**FRAGMENTO**:
MURCIA (EFE). Un sensor de movimiento sorprende en el acceso a la parroquia del Espíritu Santo de Espinardo. Que se abra sola la puerta es el único lujo de una iglesia construida hace medio siglo, objeto de continuos asaltos vecinales, que recibe con el altar a la izquierda y enormes bancadas en semicírculo, y donde no hay comuniones en estas fechas ni apenas feligreses pese al bullicio infantil y la vida callejera de este gueto murciano tomado por la droga.
"Habrás visto que se huele mucho a marihuana...", avisa el padre Antonio, párroco del Espíritu Santo desde hace once años y autoridad involuntaria en un barrio abandonado por el ayuntamiento, según denuncia, donde no hay mascarillas, andan sueltos pitbull y rottweiler y nadie se inmuta al ver cruzar un caballo por la plaza, pero sí cuando lo hace alguien ajeno.
En el camino al despacho en el que se desarrolla la entrevista, el sacerdote cuenta que puede saltar la luz en mitad de una misa por los enganches ilegales que hacen los vecinos para cultivar droga y que las marcas en la pared a su espalda recuerdan el cóctel molotov que lanzaron contra la iglesia cuando ordenó derribar una pequeña escalinata que servía de cobijo vecinal "de todo lo malo".
Se disculpa por la "forzada" austeridad del templo. "Ves que no tenemos lampadarios porque los robarían, pero tratamos de tenerlo todo bien y cuidado", explica como buen anfitrión en una visita a la iglesia, cuyo altar mayor preside una talla del "Cristo el humilde", regalada por el obispo, José Manuel Lorca Planes, natural precisamente de Espinardo, en el 50 aniversario de la parroquia.
En un barrio de esta pedanía murciana al que no llega el transporte público, se vive en la calle, los críos se alimentan del dinero de la droga, hay absentismo escolar, embarazos juveniles, palizas entre clanes y redadas casi diarias, "hay que estar donde nadie quiere", dice este sacerdote, capellán también de la cárcel de Campos del Río y quien a principios de los 90 participó, sin saberlo, en la gestación de lo que hoy es la pastoral penitenciaria de la Diócesis de Cartagena junto a Jesús 'El Chato', un cura fallecido hace dos años, y la hermana Josefa, de la congregación del Cristo Crucificado.

**COMPLETA LO SIGUIENTE**:
[A] Contesta estas preguntas con lo que dice el fragmento:
(i) ¿Cuántos años lleva el padre Antonio como párroco del Espíritu Santo?
(ii) ¿Qué lanzaron contra la iglesia cuando él mandó derribar la pequeña escalinata?
(iii) ¿De qué cárcel es también capellán?
[B] Vuelve a copiar del fragmento, sin cambiar nada, todo lo que va desde "MURCIA (EFE). Un" hasta "por la droga.".
Las líneas que vienen a continuación son material aparte y no tienen que ver con el fragmento.

**MATERIAL DE APOYO**:
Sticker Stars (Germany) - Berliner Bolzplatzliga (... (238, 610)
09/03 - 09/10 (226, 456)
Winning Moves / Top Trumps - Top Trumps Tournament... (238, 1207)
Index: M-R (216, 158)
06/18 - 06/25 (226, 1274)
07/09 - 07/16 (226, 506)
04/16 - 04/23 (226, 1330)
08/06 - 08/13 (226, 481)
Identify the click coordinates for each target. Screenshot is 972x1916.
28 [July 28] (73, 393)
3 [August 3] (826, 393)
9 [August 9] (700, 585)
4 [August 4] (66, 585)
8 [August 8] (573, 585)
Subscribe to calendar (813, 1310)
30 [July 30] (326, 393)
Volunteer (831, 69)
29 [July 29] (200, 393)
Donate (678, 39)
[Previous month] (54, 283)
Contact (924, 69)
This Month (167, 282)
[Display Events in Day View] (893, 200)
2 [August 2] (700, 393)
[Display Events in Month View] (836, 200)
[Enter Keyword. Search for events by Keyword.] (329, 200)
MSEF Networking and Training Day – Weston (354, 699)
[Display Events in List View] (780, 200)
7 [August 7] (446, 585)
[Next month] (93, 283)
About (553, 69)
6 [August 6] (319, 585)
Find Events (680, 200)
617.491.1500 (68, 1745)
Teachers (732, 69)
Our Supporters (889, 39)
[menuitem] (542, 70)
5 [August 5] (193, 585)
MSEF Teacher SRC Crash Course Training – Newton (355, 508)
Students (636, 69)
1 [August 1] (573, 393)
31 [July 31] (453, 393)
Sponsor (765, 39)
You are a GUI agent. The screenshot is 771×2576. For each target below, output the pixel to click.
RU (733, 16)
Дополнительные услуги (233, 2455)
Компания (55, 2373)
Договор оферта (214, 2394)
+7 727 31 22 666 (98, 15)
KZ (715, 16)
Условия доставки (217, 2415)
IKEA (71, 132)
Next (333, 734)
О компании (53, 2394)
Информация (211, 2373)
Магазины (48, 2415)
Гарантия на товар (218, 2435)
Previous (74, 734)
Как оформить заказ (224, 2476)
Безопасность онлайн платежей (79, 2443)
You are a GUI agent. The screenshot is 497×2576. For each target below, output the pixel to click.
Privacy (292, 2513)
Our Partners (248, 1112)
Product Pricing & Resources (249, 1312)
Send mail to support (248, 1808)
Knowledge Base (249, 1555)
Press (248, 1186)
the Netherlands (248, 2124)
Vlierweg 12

**RESPUESTAS ESPERADAS**:
[A]
(i) Once años.
(ii) Un cóctel molotov.
(iii) De la cárcel de Campos del Río.

[B]
MURCIA (EFE). Un sensor de movimiento sorprende en el acceso a la parroquia del Espíritu Santo de Espinardo. Que se abra sola la puerta es el único lujo de una iglesia construida hace medio siglo, objeto de continuos asaltos vecinales, que recibe con el altar a la izquierda y enormes bancadas en semicírculo, y donde no hay comuniones en estas fechas ni apenas feligreses pese al bullicio infantil y la vida callejera de este gueto murciano tomado por la droga.